A popular fruit, especially during the summer season, is a slice of watermelon.

And whether it’s a dash of salt, lightly grilled, included in a stir fry or salad or in a blender or smoothie, watermelons contain the antioxidant Lycopene. Studies show that Lycopene helps to decrease the risk of cancer, heart disease and age-related eye disorders. Watermelon rinds also provide many nutrients, according to Healthline.

The rinds are high in Vitamin A, Vitamin C, potassium, magnesium and fiber, which helps with digestion and that helps regulate blood sugar and cholesterol levels. High levels of Citrulline have also been discovered in watermelon rinds.

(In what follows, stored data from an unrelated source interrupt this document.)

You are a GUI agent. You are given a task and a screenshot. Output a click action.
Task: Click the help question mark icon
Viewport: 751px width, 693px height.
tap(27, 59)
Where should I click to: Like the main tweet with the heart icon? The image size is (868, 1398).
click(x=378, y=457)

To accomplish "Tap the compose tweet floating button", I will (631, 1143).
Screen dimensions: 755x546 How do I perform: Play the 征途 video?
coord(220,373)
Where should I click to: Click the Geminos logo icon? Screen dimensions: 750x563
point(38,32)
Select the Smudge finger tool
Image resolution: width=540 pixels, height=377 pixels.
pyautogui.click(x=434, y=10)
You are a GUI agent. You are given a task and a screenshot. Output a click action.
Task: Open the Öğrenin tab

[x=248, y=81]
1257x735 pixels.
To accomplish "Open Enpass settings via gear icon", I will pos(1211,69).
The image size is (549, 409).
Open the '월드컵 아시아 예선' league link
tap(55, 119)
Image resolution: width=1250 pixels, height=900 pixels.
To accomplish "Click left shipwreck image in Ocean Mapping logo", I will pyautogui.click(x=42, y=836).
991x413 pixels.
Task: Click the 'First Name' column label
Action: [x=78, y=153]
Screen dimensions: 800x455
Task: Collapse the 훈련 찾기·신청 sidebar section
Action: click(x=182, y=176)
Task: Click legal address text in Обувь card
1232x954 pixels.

Citrulline reduces blood pressure and its supplements have been associated with heart health and improved circulation, according to Country Living.  While slicing your watermelon, include the rind and eat as one piece.

Kwang Uh of Baroo in Los Angeles suggests that a homemade pickled watermelon rind recipe which includes:

  • Watermelon
  • 2 tablespoons  kosher salt
  • 1/2 cup lime juice
  • 1/2 cup maple syrup
  • 1/2 cup rice wine vinegar
  • 1/2 cup white wine vinegar
  • 1 cinnamon stick
  • 1 kaffir lime leaf

The best watermelons are firm, consistent and heavy for its size with a yellow spot on the underside caused by sitting on the ground and ripening in the sun.  A pale or white underside indicates that the fruit may have been picked too sun or may not be ripe.

Watermelons are the most popular melon eaten in the U.S.  The high amount of water, 92%, helps with hydration. Adding the rind provides even more benefits.